L'histoire :
Nous sommes en 1946 et l'Indonésie fait l'objet d'une lutte d'influence entre l'ancien colon hollandais et le Japon. Des appelés et des volontaires vont quitter les Pays-Bas pour aller reprendre leur colonie, et le voyage en bateau est l'occasion d'une cérémonie de baptême au passage de l'équateur. La soirée se termine mal lors d'une bagarre entre Johan et un militant communiste nommé Erik, qui va tomber à la mer et ne jamais refaire surface. Il n'y a apparemment pas de témoin, alors Johan décide de ne rien dire. Lorsqu'ils débarquent à Jakarta, les troupes doivent se mettre en route vers Makassar. Johan a passé son enfance en Indonésie, élevé par une jeune femme employée par ses parents, il rêve de retrouver cette femme et de se sentir à nouveau chez lui. Il a récupéré les papiers d'Erik, il n'arrive évidemment pas à oublier ce qui s'est passé. L'image du jeune soldat en train de se noyer nourrit ses cauchemars. Le périple débute malgré tout, et très vite la dure réalité d'un pays en pleine lutte d'indépendance va prendre le pas. Des pièges tendus sur leur route par des résistants dissimulés dans les forêts, la compromission de son camarade Fritz dans un trafic d'essence. Et de manière imprévue, son identité et celle d'Erik vont se confondre. Le destin de Johan va se trouver totalement bouleversé.

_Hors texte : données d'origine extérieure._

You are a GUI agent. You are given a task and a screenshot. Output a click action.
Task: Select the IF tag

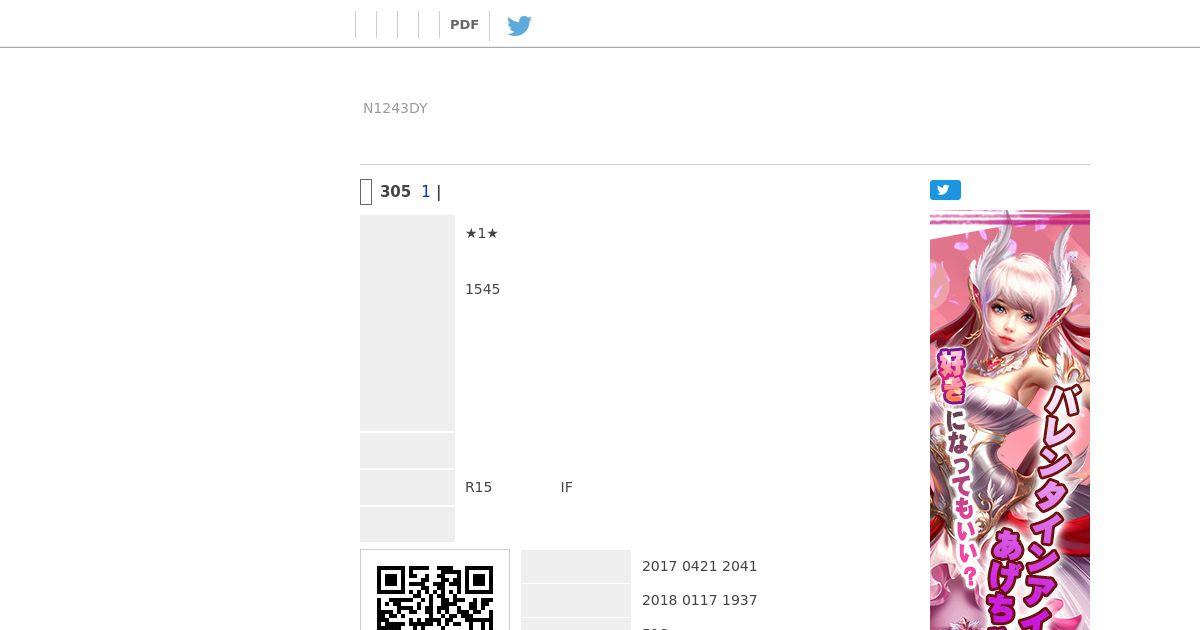click(x=566, y=487)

Ce qu'on en pense sur la planète BD :
Le style de Peter van Dongen est d'une maturité remarquable lorsqu'il publie ce premier récit en deux tomes au début des années 2000. Une ligne claire contemporaine, fluide et très maîtrisée, étonnante pour un artiste méconnu. Le souffle de l'aventure est présent dans des ambiances exotiques, comme dans Théodore Poussin, à travers des images très réussies dans les rues des villes indonésiennes. Le propos de l'auteur est cela dit plus profond qu'un simple récit d'aventures. En plongeant dans les dernières années de la colonisation néerlandaise sur l'archipel, il évoque son propre héritage familial, à travers Johan qui cherche les traces de son enfance. Une ambition qui ne transpire pas immédiatement, si bien qu'on cherche un peu le fil du récit, une fois les militaires arrivés sur la terre ferme. Les personnages qui jouent un rôle dans l'intrigue sont nombreux, la volonté d'ancrer le récit sur des moments historiques forts est patente, ce qui ne facilite pas la fluidité du récit. On avance avec le jeune soldat sans trop savoir où est le fil conducteur, mais on apprécie la succession de belles cases, même si certaines d'entre elles n'apportent rien sur le plan narratif (comme l'incompréhensible case centrale de la page 62). Van Dongen est un dessinateur remarquable, mais qui, à l'époque en tout cas, ne possédait pas tout à fait l'art de la séquence qui aurait permis une immersion plus forte dans son récit. Depuis, les projecteurs se sont tournés avec un regard nouveau vers ce dessinateur inconnu du grand-public, qui épate les lecteurs par sa performance graphique dans le tout dernier Blake et Mortimer. Un nouveau départ assurément, même si l'artiste néerlandais n'a pas encore trouvé le grand scénario qu'il mérite.